Tuesday, January 10, 2012

Keeping your Parent Power


Dear Other Mom at Taco Bell,
I wish I could have come up to you tonight and told you something. Of course, a stranger coming up to you at Taco Bell offering unsolicited parenting advice would have been, like, the weirdest thing ever, so of course I didn't. But I wanted to.

Believe me when I say I'm not a perfect parent myself. Exhibit A? I was feeding my children Taco Bell for dinner. However, I so wanted to somehow convey to you the parenting power of doing what you say you're going to do. Guess what? Even the first time you told your kid that you were going to leave Taco Bell if he didn't sit back down at the table, I didn't believe you. And neither did your kid. If you're going threaten a consequence, you gotta be willing to follow through.

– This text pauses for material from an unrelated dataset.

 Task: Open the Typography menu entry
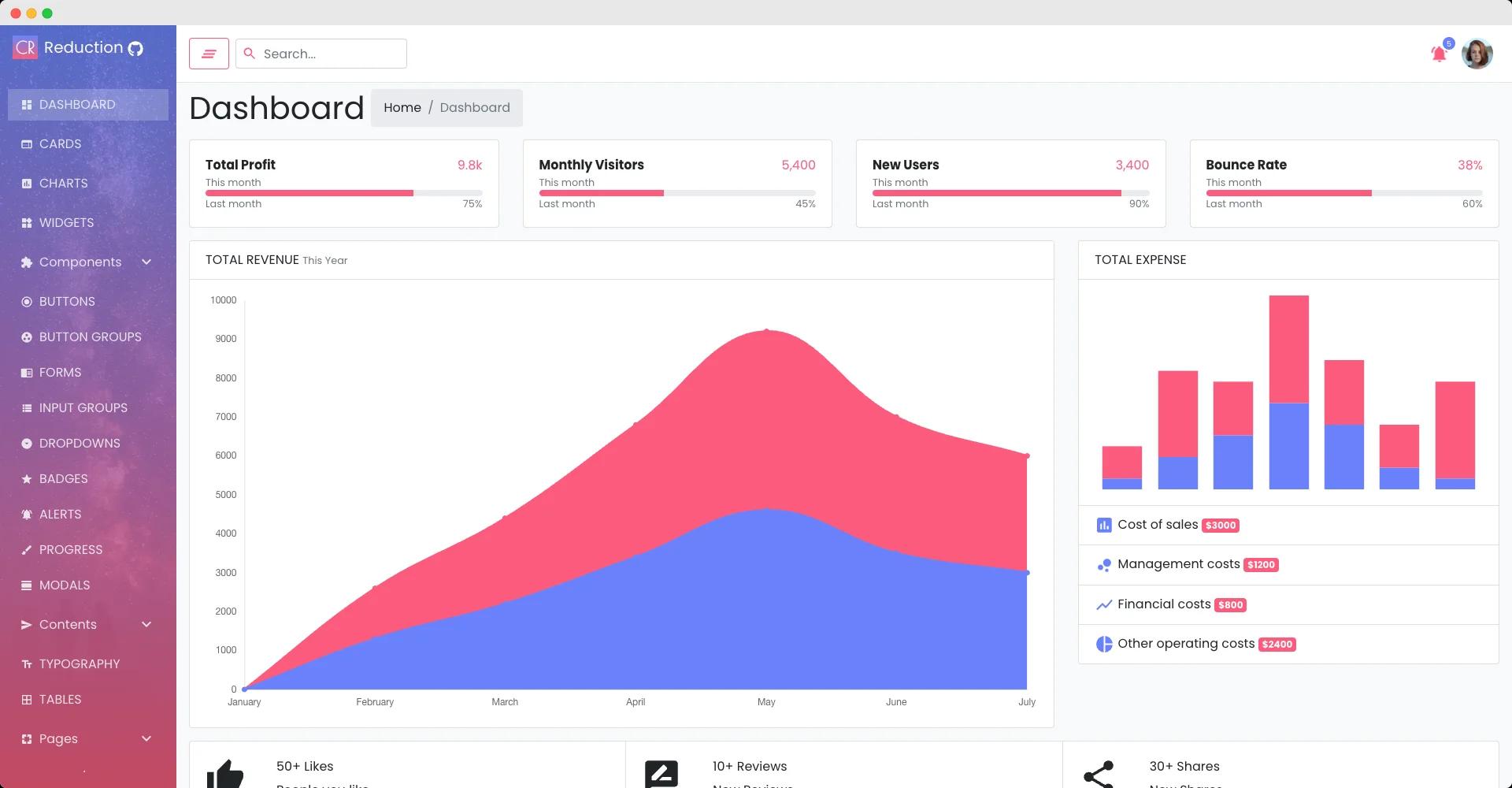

Listen, I have BEEN there. Any time you are at Taco Bell for dinner on a weeknight, with your two little kids, pregnant, and with no significant other around to help, it's a dire situation. Your stress was written all over your face, and I have felt that. On nights like that, the Taco Bell dinner is more than crappy Mexican food and a fountain soda. It is a lifeline to sanity. On nights like that, my child could have literally been setting fire to the Taco Bell, and I wouldn't have gotten up and left. "Don't mind him," I would have told the cashier, "I'll deal with him in a second. Just give me my &$%*# crunchy tacos so I don't have to cook anything!"

So..... you're NOT going to leave Taco Bell if your kid gets up from the table. I know that, you know that, and your kid knows that. So why threaten it? The first time was doubtful - by the eighth or ninth threat, it was actually laughable. Never threaten your kid with something that is so painful to you that you're going to be reluctant to follow through. If you aren't going to leave Taco Bell (and girl, I don't blame you), then use a different consequence, one that inconveniences your child more than it inconveniences you.

You are the authority, you have the power, you are the momma. And your kids have to believe that. They have to know that if you tell them there's a consequence for their behavior, that there will BE one. Otherwise, to be blunt, your efforts at discipline are just a joke to them. Why would they do what you say if they know you don't mean it? So pick a consequence that's gonna hurt them more than it hurts you, think twice before you say it, and if you say it, you gotta mean it. And, in the meantime, make sure you get a refill on that soda, because if anything's going to save your sanity, it's a Dr. Pepper.